Range of Data[edit | edit source]
The range of a sample (set of data) is simply the maximum possible difference in the data, i.e. the difference between the maximum and the minimum values. A more exact term for it is "range width" and is usually denoted by the letter R or w. The two individual values (the max. and min.) are called the "range limits". Often these terms are confused and students should be careful to use the correct terminology.
For example, in a sample with values 2 3 5 7 8 11 12, the range is 11 (|12|-|2|+1=11) and the range limits are 2 and 12.
The range is the simplest and most easily understood measure of the dispersion (spread) of a set of data, and though it is very widely used in everyday life, it is too rough for serious statistical work. It is not a "robust" measure, because clearly the chance of finding the maximum and minimum values in a population depends greatly on the size of the sample we choose to take from it and so its value is likely to vary widely from one sample to another.

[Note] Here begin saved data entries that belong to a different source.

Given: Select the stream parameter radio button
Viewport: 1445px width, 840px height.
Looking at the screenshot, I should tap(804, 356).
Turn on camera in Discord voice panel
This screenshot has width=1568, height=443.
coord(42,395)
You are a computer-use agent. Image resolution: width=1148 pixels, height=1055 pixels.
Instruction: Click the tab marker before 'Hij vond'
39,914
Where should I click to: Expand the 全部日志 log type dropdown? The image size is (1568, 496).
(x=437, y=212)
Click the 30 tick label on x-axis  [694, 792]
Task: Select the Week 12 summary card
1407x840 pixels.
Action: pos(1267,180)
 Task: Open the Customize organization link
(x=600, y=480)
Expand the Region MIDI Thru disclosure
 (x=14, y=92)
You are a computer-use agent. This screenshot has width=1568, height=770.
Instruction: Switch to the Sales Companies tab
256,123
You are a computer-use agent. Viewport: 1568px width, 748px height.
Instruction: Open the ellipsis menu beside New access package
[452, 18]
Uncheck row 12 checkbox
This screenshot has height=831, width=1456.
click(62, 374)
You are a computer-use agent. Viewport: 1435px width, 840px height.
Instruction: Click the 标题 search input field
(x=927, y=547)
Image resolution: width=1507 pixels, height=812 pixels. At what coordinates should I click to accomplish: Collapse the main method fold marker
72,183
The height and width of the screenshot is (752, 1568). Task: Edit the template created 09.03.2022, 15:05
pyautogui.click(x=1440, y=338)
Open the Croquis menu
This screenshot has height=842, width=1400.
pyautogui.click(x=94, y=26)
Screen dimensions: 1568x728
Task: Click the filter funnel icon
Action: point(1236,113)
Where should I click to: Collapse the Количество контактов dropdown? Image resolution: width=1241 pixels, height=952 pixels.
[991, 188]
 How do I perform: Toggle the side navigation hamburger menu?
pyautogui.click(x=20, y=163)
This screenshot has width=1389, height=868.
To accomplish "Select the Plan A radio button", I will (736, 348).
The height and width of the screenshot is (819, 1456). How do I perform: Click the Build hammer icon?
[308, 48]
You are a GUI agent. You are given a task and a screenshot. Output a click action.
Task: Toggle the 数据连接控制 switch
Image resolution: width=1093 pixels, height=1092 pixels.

Furthermore, it is not a satisfactory descriptor of the data because it depends on only two items in the sample and overlooks all the rest. A far better measure of dispersion is the standard deviation (s), which takes into account all the data. It is not only more robust and "efficient" than the range, but is also amenable to far greater statistical manipulation. Nevertheless the range is still much used in simple descriptions of data and also in quality control charts.
The mean range of a set of data is however a quite efficient measure (statistic) and can be used as an easy way to calculate s. What we do in such cases is to subdivide the data into groups of a few members, calculate their average range, and divide it by a factor (from tables), which depends on n. In chemical laboratories for example, it is very common to analyse samples in duplicate, and so they have a large source of ready data to calculate s.
(The factor k to use is given under standard deviation.)
For example: If we have a sample of size 40, we can divide it into 10 sub-samples of n=4 each. If we then find their mean range to be, say, 3.1, the standard deviation of the parent sample of 40 items is appoximately 3.1/2.059 = 1.506.
With simple electronic calculators now available, which can calculate s directly at the touch of a key, there is no longer much need for such expedients, though students of statistics should be familiar with them.